Exercise text -
============================================================

Posted on 11/15/2007 2:27:42 PM PST by BGHater
ENNIS - More than a century ago, a wolf-like creature prowled the Madison Valley, killing livestock and letting out screams that one account said would leave a person's hair standing on end.
A bullet from a Mormon settler's rifle ended the animal's life and triggered stories of the creature that were passed along through generations of family history and local folklore.
The only evidence of the creature's existence was a missing taxidermy mount and a grainy black-and-white photograph of that mount - which fueled strange speculation about what kind of animal it really was.
Now after 121 years, the taxidermy mount has been found. The creature that once spooked some of the Madison Valley's first white settlers has come home.
I never doubted the story, said Jack Kirby, grandson of the settler who shot the animal.
After reading a Halloween-themed Chronicle story about local legends of strange creatures, Kirby tracked down the mount in the Idaho Museum of Natural History in Pocatello.
The museum has since loaned it to him to put on display at the Madison Valley History Museum, although at the moment it resides in the basement of a building on the north edge of town.
The ringdocus or shunka warak'in - two of the names it has been given over the years - strongly resembles a wolf, but sports a hyena-like sloping back and an odd-shaped head with a narrow snout. Its coat is dark-brown, almost black, with lighter tan areas and a faint impression of stripes on its side.
It measure 48 inches from the tip of its snout to its rump, not including the tail, and stands from 27 to 28 inches high at the shoulder.
The mount is in amazingly good shape, showing no signs of wear and tear and retaining the color of the fur. It arrived in Ennis Friday.
One of its first stops was the gravesite of the man who shot it, Israel Ammon (I.A.) Hutchins.
We took him down to the cemetery to see I.A. to let him know (the creature) is back in the valley, said Kirby's wife, Barbara.
Hutchins shot the animal in 1886 on what is now the Sun Ranch, but not on his first try. He accidentally shot and killed one of his cows when he first spotted the creature on his land, his son Elliott Hutchins recounted in his memoirs.
He killed the strange animal when it appeared on his land a second time and traded the body with entrepreneur Joseph Sherwood for a new cow.
Sherwood was a taxidermist. He mounted the animal and put it on display in his combination store-museum at Henry's Lake in Idaho. His taxidermy collection was later given to the Idaho Museum of Natural History, where it was kept in storage.

============================================================

Aim of the exercise -
According to the article about the Madison Valley creature, where did Jack Kirby track down the taxidermy mount? The entries after this point are separate material and have no connection to the article.

============================================================

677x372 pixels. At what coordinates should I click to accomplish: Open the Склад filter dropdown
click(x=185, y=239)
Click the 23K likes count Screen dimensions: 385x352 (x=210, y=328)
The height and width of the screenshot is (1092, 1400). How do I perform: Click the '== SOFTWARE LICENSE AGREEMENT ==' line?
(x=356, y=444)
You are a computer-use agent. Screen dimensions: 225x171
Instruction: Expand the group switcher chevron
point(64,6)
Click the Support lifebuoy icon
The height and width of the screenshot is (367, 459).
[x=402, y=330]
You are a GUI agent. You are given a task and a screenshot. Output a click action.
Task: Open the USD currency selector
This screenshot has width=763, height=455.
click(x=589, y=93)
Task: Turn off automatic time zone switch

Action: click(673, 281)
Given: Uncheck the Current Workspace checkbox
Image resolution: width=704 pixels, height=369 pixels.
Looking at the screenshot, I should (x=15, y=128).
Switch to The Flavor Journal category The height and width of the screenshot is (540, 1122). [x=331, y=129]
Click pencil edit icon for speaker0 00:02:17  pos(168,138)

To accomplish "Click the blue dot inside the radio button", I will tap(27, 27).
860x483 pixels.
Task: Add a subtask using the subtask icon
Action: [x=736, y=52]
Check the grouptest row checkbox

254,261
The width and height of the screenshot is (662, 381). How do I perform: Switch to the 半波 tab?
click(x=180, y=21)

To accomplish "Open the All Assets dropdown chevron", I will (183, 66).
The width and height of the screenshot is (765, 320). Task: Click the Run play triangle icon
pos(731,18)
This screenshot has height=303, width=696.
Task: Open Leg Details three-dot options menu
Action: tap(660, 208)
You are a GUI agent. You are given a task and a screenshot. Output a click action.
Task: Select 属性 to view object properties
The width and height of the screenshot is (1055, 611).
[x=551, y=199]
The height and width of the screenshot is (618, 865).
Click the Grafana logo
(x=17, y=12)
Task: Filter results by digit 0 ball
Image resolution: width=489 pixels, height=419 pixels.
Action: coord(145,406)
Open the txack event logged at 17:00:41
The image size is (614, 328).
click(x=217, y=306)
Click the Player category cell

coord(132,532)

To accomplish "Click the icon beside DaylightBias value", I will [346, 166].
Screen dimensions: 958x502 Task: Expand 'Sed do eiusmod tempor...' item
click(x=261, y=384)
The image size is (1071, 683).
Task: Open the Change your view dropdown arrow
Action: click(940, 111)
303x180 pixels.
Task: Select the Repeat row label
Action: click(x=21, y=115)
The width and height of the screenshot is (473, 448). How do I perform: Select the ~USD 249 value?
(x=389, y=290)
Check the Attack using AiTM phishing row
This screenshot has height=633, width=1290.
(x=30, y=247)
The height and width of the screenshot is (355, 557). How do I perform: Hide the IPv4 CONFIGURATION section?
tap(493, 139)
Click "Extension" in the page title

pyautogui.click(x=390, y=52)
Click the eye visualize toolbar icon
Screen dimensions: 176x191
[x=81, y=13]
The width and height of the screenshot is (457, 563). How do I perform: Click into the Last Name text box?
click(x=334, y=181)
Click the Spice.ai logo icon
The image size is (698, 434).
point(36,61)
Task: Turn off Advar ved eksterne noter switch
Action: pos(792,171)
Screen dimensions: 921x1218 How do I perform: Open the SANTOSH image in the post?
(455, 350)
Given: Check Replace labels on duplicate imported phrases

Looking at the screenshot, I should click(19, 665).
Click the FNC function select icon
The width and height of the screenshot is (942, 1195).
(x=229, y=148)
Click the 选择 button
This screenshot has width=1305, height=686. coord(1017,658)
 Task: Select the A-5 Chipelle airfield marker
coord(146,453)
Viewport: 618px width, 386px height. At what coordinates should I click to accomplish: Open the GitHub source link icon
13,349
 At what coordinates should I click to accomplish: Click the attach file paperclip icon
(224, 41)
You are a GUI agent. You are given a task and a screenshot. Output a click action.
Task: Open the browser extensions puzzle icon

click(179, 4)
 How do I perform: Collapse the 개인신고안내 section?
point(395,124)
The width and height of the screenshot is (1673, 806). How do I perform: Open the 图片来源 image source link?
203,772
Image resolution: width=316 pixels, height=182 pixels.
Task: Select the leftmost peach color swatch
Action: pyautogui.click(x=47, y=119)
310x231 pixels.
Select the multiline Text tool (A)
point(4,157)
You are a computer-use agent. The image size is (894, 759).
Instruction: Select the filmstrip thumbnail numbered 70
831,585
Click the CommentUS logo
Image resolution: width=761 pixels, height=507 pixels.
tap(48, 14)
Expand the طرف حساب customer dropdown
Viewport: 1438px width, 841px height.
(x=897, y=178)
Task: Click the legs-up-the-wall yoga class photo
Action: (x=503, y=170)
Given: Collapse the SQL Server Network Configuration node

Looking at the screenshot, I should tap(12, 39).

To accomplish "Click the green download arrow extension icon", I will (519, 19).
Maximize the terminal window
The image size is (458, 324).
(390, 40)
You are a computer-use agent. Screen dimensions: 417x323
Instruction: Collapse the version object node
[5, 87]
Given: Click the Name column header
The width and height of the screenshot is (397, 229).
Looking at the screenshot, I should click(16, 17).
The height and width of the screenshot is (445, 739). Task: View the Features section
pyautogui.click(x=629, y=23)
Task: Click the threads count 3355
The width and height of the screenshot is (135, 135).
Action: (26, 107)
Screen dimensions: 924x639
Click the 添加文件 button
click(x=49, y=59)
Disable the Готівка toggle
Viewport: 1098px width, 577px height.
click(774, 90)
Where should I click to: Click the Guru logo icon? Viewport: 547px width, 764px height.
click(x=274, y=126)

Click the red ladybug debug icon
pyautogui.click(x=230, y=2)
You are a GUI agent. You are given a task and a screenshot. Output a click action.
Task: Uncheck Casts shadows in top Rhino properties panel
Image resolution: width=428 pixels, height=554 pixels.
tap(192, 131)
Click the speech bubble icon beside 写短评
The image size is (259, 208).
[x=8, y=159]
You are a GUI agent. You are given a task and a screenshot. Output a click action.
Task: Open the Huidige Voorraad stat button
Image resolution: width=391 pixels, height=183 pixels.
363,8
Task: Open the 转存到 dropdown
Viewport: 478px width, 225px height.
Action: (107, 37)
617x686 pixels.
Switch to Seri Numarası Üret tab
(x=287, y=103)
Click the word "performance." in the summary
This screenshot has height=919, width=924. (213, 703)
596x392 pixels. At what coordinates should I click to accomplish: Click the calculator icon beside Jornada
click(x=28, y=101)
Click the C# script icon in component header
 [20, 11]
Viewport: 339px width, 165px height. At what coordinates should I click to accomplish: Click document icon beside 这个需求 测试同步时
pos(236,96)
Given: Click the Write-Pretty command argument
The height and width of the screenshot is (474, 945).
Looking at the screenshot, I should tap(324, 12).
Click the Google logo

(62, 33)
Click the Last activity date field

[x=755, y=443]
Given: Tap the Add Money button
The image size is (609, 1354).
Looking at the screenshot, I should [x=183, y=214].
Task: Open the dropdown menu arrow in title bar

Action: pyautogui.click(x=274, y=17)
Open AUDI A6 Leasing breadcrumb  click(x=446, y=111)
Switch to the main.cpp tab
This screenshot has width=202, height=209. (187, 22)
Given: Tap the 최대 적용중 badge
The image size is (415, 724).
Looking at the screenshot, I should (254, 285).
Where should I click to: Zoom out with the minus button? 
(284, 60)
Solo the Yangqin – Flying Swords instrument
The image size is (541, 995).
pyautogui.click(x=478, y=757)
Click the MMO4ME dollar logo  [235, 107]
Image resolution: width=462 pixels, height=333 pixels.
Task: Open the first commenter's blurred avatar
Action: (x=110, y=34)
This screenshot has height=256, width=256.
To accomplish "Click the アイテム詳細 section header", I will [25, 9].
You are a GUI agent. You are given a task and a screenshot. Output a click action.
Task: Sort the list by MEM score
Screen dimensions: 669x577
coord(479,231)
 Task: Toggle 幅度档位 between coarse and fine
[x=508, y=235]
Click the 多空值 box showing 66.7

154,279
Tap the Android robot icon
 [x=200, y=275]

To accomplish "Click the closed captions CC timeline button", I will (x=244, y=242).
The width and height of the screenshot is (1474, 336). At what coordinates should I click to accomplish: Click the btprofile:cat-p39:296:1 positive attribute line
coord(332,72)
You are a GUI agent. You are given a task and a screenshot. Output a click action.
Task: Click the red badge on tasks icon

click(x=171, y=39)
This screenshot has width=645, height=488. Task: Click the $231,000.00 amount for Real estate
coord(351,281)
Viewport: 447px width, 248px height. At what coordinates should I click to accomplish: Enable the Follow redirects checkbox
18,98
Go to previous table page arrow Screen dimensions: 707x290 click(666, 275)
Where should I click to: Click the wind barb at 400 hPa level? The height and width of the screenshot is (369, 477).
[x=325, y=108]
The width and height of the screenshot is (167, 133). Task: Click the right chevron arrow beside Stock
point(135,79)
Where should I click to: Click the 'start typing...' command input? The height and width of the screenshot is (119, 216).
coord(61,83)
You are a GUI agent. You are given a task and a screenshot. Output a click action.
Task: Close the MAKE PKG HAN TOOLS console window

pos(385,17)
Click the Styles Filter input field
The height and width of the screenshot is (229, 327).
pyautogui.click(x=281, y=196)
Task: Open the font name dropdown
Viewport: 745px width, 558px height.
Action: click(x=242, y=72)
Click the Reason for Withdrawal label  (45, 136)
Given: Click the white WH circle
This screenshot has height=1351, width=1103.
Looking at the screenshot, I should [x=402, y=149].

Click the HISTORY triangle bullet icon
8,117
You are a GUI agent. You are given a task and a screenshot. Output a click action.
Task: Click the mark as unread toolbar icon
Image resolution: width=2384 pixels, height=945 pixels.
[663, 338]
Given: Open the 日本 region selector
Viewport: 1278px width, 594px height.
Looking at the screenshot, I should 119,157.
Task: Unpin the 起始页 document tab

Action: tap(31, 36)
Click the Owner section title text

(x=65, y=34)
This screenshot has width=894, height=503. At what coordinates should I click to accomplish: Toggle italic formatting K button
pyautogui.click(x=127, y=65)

============================================================

Task result -
In the Idaho Museum of Natural History in Pocatello.